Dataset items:
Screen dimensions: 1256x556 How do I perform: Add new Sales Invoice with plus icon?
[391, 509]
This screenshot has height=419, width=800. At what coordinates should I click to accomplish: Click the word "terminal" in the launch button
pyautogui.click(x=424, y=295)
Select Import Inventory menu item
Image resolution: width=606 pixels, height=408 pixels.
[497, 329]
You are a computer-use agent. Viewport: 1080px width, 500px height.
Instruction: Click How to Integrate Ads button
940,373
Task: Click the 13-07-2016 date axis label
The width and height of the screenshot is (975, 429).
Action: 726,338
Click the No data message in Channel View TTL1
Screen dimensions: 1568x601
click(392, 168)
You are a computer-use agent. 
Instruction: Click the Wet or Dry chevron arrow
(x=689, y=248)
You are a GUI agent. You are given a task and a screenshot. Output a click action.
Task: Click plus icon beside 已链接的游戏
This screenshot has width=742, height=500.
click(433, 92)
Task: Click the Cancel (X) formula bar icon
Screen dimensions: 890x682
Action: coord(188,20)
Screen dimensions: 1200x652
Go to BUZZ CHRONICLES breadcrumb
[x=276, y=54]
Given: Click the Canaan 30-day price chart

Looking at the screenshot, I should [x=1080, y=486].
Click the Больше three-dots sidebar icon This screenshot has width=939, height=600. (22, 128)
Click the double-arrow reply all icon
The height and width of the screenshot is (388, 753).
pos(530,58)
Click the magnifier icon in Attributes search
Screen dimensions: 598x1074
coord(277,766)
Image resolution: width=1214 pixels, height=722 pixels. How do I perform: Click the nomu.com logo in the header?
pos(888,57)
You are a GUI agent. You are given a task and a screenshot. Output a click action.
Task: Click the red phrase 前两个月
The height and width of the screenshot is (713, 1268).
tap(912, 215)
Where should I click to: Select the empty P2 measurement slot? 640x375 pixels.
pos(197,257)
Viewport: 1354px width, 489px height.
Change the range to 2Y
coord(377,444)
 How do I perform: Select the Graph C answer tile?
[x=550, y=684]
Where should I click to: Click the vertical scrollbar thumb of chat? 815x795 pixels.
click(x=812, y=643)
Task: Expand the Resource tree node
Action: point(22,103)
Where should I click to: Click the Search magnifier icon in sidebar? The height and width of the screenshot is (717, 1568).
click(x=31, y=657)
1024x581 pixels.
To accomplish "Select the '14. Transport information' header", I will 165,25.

## EXERCISE GOAL
Write out all the entries exactly.

## RESULT OF THIS TASK
Screen dimensions: 1256x556 How do I perform: Add new Sales Invoice with plus icon?
[391, 509]
This screenshot has height=419, width=800. At what coordinates should I click to accomplish: Click the word "terminal" in the launch button
pyautogui.click(x=424, y=295)
Select Import Inventory menu item
Image resolution: width=606 pixels, height=408 pixels.
[497, 329]
You are a computer-use agent. Viewport: 1080px width, 500px height.
Instruction: Click How to Integrate Ads button
940,373
Task: Click the 13-07-2016 date axis label
The width and height of the screenshot is (975, 429).
Action: 726,338
Click the No data message in Channel View TTL1
Screen dimensions: 1568x601
click(392, 168)
You are a computer-use agent. 
Instruction: Click the Wet or Dry chevron arrow
(x=689, y=248)
You are a GUI agent. You are given a task and a screenshot. Output a click action.
Task: Click plus icon beside 已链接的游戏
This screenshot has width=742, height=500.
click(433, 92)
Task: Click the Cancel (X) formula bar icon
Screen dimensions: 890x682
Action: coord(188,20)
Screen dimensions: 1200x652
Go to BUZZ CHRONICLES breadcrumb
[x=276, y=54]
Given: Click the Canaan 30-day price chart

Looking at the screenshot, I should [x=1080, y=486].
Click the Больше three-dots sidebar icon This screenshot has width=939, height=600. (22, 128)
Click the double-arrow reply all icon
The height and width of the screenshot is (388, 753).
pos(530,58)
Click the magnifier icon in Attributes search
Screen dimensions: 598x1074
coord(277,766)
Image resolution: width=1214 pixels, height=722 pixels. How do I perform: Click the nomu.com logo in the header?
pos(888,57)
You are a GUI agent. You are given a task and a screenshot. Output a click action.
Task: Click the red phrase 前两个月
The height and width of the screenshot is (713, 1268).
tap(912, 215)
Where should I click to: Select the empty P2 measurement slot? 640x375 pixels.
pos(197,257)
Viewport: 1354px width, 489px height.
Change the range to 2Y
coord(377,444)
 How do I perform: Select the Graph C answer tile?
[x=550, y=684]
Where should I click to: Click the vertical scrollbar thumb of chat? 815x795 pixels.
click(x=812, y=643)
Task: Expand the Resource tree node
Action: point(22,103)
Where should I click to: Click the Search magnifier icon in sidebar? The height and width of the screenshot is (717, 1568).
click(x=31, y=657)
1024x581 pixels.
To accomplish "Select the '14. Transport information' header", I will 165,25.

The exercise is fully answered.